明日にでも、辺境伯領の調査のため、王都から人が来るから、何名かを私の護衛に割いてもらうこともできるだろう。


二十日近く借りていた、滞在先も引き払い、飲み会が終われば、翌朝、王都に帰ることにした。






諸々の片付けを済ませ、村の皆が待つ、山の麓の村の教会に来た。


飲み会の最初に、明日、私やエマ達も、ここから去り、王都に戻ることを伝えた。メルヴィンも村の皆も、驚きつつ、別れを惜しんでくれた。


私達がいなくなるのに、惜しむだけでなく、村の人達は少し不安になる気配も感じた。その気配を感じ取ったメルヴィンが「俺は辺境伯の息子だ。あとは俺に任せろ」と宣言し、今まで一緒にいた少年が、領主の息子だと知り、場がわっと沸いた。

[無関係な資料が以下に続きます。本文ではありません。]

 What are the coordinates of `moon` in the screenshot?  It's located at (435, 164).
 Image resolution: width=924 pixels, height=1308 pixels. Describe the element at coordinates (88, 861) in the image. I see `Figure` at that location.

私やエマ達はお礼を言われ、食べ物と飲み物をいっぱい勧めてもらった。ワイワイと飲んだり食べたりしていると、若頭がそっと私に話し掛けてきた。


「……また、すぐに会えるよな?」


すぐに会おうね、と言えればいいけれど、一度、王宮に戻ったら、こんな気軽にここに来ることはできないだろう。


「仕事でちょっと連絡が取りにくいところにいることが多いから、次にいつ会えるかは分からない。でも、遠く離れても、貴方たちの幸せを祈っているわね!」




想定より長くここにいて、辺境伯領に住む人々と仲良くなれた。離れることに、寂しい気持ちは拭えない。


でも、周囲を見回すと、皆、笑顔で楽しそうだった。そして、サラが父母と一緒に笑い合う姿を見て、胸にじんと温かいものが広がる。本当に良かった!




私も戻ろう。エリックのところに帰ろう。遅くなったから、心配かけただろうな。小言も色々言われそうだ。


それでも、旅で気付いたことが沢山ある。戻ったら、いっぱい話をしたいな。